Task description:
Wherever the word "computer" turns up in a line of the entries, copy that line.

Records to process:

================

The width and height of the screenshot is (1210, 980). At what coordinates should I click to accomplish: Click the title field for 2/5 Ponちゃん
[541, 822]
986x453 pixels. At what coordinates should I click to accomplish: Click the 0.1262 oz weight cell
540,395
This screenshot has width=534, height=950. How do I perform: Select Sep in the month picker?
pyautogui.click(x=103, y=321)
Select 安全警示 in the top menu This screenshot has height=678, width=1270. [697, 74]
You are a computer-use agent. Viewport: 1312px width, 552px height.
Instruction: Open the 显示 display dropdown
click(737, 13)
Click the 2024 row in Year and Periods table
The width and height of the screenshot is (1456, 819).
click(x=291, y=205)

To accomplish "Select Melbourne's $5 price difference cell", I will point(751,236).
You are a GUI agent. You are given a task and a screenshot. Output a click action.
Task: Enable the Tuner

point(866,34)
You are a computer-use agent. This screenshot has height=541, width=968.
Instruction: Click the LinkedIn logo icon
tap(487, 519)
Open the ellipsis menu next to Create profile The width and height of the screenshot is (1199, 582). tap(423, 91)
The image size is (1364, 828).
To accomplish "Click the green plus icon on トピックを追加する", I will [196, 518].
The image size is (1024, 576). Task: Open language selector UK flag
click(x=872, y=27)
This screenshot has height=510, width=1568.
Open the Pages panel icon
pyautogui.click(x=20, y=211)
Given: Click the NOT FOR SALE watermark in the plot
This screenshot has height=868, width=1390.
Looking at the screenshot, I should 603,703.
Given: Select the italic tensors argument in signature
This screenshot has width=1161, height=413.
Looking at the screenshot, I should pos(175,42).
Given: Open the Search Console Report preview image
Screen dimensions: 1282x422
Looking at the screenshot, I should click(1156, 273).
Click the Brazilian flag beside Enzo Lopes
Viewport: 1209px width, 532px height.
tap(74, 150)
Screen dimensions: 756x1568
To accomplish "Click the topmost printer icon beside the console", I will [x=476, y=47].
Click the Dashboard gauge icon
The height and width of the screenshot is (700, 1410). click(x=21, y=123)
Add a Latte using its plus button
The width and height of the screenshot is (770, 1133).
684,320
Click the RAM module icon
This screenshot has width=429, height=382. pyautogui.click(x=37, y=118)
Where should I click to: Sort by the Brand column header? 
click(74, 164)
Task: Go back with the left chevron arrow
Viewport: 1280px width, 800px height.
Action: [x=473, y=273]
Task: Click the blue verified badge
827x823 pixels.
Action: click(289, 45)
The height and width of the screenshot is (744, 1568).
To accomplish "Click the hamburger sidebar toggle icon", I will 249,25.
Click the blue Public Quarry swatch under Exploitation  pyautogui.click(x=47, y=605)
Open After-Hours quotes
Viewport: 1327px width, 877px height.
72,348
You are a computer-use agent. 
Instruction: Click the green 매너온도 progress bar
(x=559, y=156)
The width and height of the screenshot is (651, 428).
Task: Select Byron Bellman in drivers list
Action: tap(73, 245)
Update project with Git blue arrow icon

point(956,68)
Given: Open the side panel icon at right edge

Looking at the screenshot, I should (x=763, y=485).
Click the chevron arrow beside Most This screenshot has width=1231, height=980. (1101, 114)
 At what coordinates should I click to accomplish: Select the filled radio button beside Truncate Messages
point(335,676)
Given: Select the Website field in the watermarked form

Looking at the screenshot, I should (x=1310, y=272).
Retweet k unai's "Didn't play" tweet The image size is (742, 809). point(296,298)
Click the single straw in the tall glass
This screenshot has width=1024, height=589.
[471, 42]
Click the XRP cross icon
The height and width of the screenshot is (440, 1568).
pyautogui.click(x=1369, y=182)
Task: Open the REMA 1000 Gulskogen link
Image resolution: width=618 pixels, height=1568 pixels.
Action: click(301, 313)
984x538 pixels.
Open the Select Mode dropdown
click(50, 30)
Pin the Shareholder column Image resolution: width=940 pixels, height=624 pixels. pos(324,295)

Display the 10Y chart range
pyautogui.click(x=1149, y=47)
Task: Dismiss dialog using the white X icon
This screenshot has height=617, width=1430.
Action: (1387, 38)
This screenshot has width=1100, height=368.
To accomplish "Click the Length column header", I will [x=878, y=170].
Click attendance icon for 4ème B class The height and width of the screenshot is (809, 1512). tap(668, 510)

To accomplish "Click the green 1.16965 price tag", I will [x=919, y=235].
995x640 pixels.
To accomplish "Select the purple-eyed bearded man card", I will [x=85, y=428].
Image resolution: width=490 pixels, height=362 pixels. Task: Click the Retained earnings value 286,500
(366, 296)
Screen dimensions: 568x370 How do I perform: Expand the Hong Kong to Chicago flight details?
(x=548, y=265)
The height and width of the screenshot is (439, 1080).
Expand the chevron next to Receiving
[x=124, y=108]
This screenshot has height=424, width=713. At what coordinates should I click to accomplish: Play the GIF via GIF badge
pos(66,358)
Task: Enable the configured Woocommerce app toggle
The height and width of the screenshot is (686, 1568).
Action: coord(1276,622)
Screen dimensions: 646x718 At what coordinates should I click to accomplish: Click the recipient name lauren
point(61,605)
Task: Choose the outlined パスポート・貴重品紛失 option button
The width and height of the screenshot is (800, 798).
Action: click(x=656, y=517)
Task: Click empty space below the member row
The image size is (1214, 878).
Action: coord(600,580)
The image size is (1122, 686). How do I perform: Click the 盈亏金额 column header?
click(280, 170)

================

Solution for this exercise:
You are a computer-use agent. Viewport: 1312px width, 552px height.
You are a computer-use agent. This screenshot has height=541, width=968.
You are a computer-use agent. 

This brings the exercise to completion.